*** RECORDS SHOWN ***
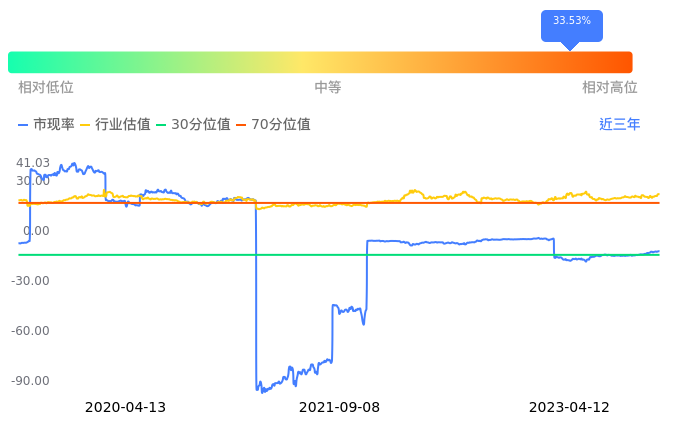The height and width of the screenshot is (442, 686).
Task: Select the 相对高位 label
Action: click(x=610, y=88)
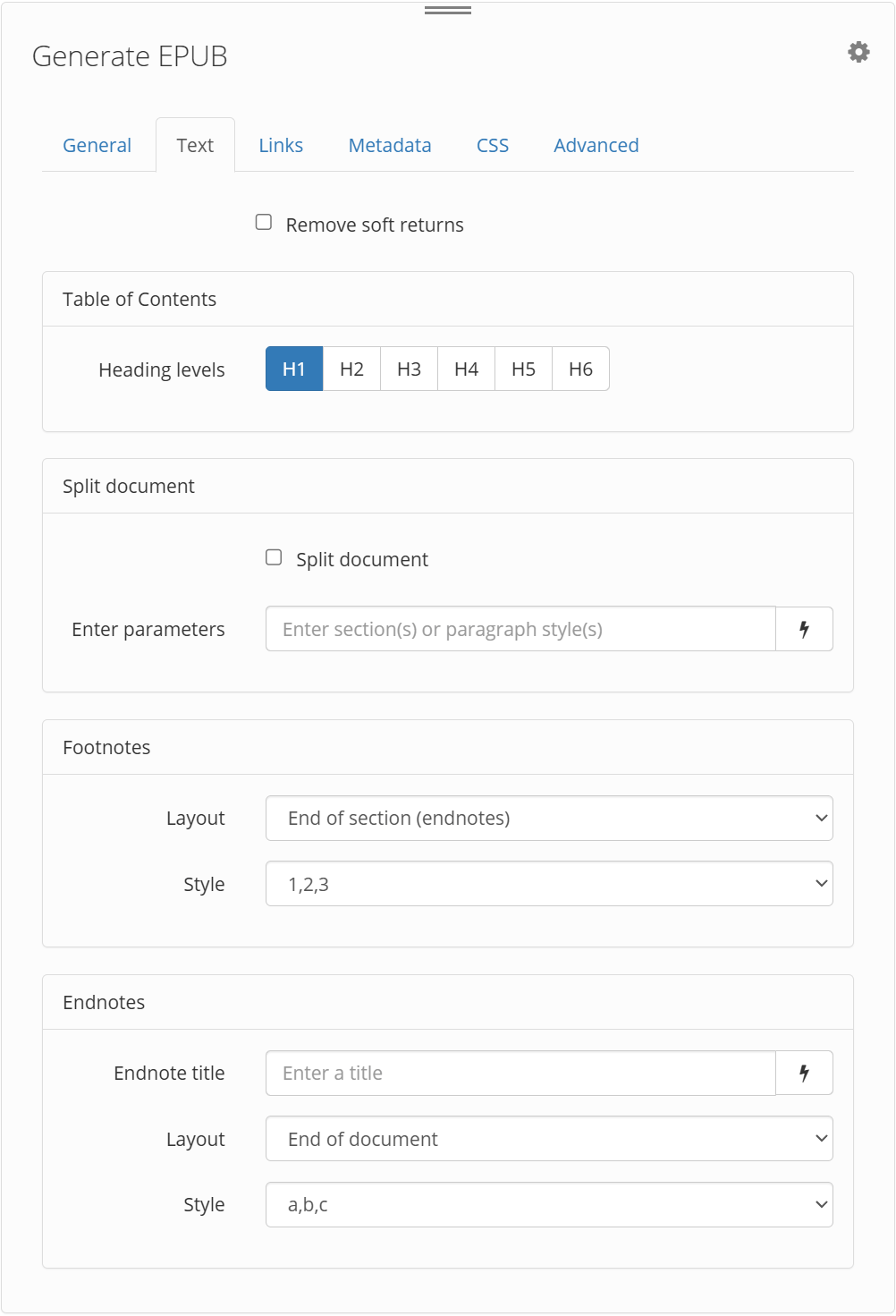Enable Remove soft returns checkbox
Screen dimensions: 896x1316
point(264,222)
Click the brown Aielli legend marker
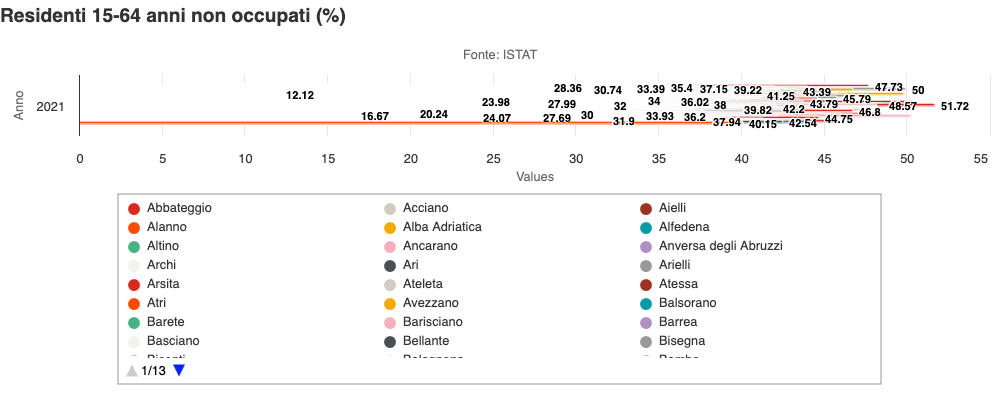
***
Count the rows above that contain the word "brown", and reply with the number alone.

1